→ **Work instruction**
Beginning with the line that includes "You are a GUI" and ending with the last line, print the records exactly, leaving every picture out.

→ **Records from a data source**

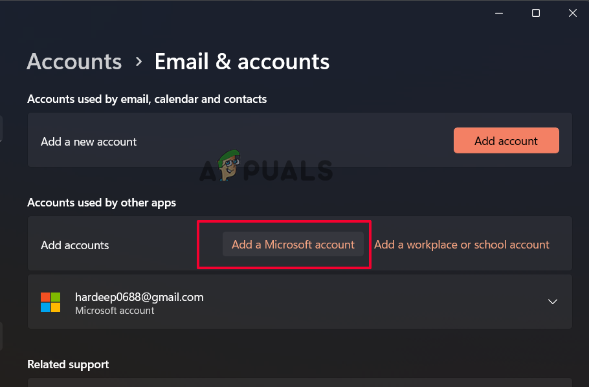Click the orange Add account button
This screenshot has height=387, width=589.
[x=506, y=140]
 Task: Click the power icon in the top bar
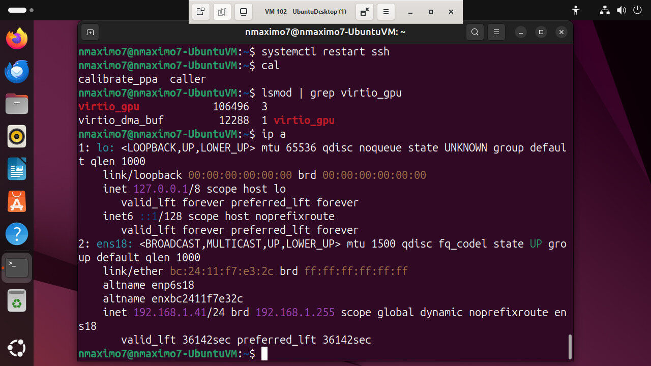click(637, 10)
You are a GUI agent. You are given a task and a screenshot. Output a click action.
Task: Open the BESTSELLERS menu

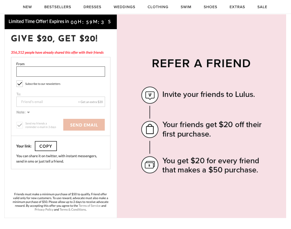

→ **Answer box**
You are a GUI agent. You are given a task and a screenshot. Output a click action.
Task: Open the BESTSELLERS menu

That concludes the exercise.